Exercise objective: Restate all of the data exactly.

Stored items
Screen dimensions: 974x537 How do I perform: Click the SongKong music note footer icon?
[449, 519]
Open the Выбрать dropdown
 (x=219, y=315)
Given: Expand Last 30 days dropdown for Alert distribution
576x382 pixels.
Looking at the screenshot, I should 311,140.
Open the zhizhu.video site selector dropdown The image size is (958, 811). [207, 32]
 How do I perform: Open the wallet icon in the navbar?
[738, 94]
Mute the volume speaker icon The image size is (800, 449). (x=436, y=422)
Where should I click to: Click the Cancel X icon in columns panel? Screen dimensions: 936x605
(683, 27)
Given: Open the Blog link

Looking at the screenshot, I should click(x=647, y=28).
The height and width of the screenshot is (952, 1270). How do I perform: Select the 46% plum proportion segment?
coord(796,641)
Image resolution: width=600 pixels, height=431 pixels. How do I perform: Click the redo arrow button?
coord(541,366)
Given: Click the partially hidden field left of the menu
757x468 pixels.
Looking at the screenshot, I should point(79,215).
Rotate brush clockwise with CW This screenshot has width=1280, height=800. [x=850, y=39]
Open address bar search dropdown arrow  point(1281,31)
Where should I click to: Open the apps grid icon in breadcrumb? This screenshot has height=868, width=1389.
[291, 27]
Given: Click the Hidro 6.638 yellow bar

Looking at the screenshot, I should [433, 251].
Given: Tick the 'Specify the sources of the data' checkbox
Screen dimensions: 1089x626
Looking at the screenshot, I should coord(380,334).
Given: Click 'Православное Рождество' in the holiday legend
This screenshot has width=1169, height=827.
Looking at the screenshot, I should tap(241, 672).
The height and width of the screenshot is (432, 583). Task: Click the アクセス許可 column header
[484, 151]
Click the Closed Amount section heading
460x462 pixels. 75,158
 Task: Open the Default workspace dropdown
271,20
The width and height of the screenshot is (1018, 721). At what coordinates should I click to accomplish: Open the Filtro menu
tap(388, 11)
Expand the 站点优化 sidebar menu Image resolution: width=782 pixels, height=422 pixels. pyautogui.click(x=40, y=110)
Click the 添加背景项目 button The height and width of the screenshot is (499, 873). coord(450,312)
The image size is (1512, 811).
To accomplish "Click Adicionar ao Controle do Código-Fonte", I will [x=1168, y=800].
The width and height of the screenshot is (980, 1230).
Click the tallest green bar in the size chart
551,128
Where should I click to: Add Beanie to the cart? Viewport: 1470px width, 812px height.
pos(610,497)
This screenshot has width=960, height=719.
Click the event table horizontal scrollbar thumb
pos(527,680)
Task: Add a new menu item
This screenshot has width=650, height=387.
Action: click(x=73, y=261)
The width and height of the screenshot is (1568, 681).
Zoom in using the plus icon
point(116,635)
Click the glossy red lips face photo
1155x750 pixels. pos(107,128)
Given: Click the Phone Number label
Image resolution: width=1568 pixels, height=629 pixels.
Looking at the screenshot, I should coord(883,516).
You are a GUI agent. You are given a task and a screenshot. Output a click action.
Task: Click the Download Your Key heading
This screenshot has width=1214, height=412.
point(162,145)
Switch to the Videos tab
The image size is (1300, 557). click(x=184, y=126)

Exercise output:
Screen dimensions: 974x537 How do I perform: Click the SongKong music note footer icon?
[449, 519]
Open the Выбрать dropdown
 (x=219, y=315)
Given: Expand Last 30 days dropdown for Alert distribution
576x382 pixels.
Looking at the screenshot, I should 311,140.
Open the zhizhu.video site selector dropdown The image size is (958, 811). [207, 32]
 How do I perform: Open the wallet icon in the navbar?
[738, 94]
Mute the volume speaker icon The image size is (800, 449). (x=436, y=422)
Where should I click to: Click the Cancel X icon in columns panel? Screen dimensions: 936x605
(683, 27)
Given: Open the Blog link

Looking at the screenshot, I should click(x=647, y=28).
The height and width of the screenshot is (952, 1270). How do I perform: Select the 46% plum proportion segment?
coord(796,641)
Image resolution: width=600 pixels, height=431 pixels. How do I perform: Click the redo arrow button?
coord(541,366)
Given: Click the partially hidden field left of the menu
757x468 pixels.
Looking at the screenshot, I should point(79,215).
Rotate brush clockwise with CW This screenshot has width=1280, height=800. [x=850, y=39]
Open address bar search dropdown arrow  point(1281,31)
Where should I click to: Open the apps grid icon in breadcrumb? This screenshot has height=868, width=1389.
[291, 27]
Given: Click the Hidro 6.638 yellow bar

Looking at the screenshot, I should [433, 251].
Given: Tick the 'Specify the sources of the data' checkbox
Screen dimensions: 1089x626
Looking at the screenshot, I should coord(380,334).
Given: Click 'Православное Рождество' in the holiday legend
This screenshot has width=1169, height=827.
Looking at the screenshot, I should tap(241, 672).
The height and width of the screenshot is (432, 583). Task: Click the アクセス許可 column header
[484, 151]
Click the Closed Amount section heading
460x462 pixels. 75,158
 Task: Open the Default workspace dropdown
271,20
The width and height of the screenshot is (1018, 721). At what coordinates should I click to accomplish: Open the Filtro menu
tap(388, 11)
Expand the 站点优化 sidebar menu Image resolution: width=782 pixels, height=422 pixels. pyautogui.click(x=40, y=110)
Click the 添加背景项目 button The height and width of the screenshot is (499, 873). coord(450,312)
The image size is (1512, 811).
To accomplish "Click Adicionar ao Controle do Código-Fonte", I will [x=1168, y=800].
The width and height of the screenshot is (980, 1230).
Click the tallest green bar in the size chart
551,128
Where should I click to: Add Beanie to the cart? Viewport: 1470px width, 812px height.
pos(610,497)
This screenshot has width=960, height=719.
Click the event table horizontal scrollbar thumb
pos(527,680)
Task: Add a new menu item
This screenshot has width=650, height=387.
Action: click(x=73, y=261)
The width and height of the screenshot is (1568, 681).
Zoom in using the plus icon
point(116,635)
Click the glossy red lips face photo
1155x750 pixels. pos(107,128)
Given: Click the Phone Number label
Image resolution: width=1568 pixels, height=629 pixels.
Looking at the screenshot, I should coord(883,516).
You are a GUI agent. You are given a task and a screenshot. Output a click action.
Task: Click the Download Your Key heading
This screenshot has width=1214, height=412.
point(162,145)
Switch to the Videos tab
The image size is (1300, 557). click(x=184, y=126)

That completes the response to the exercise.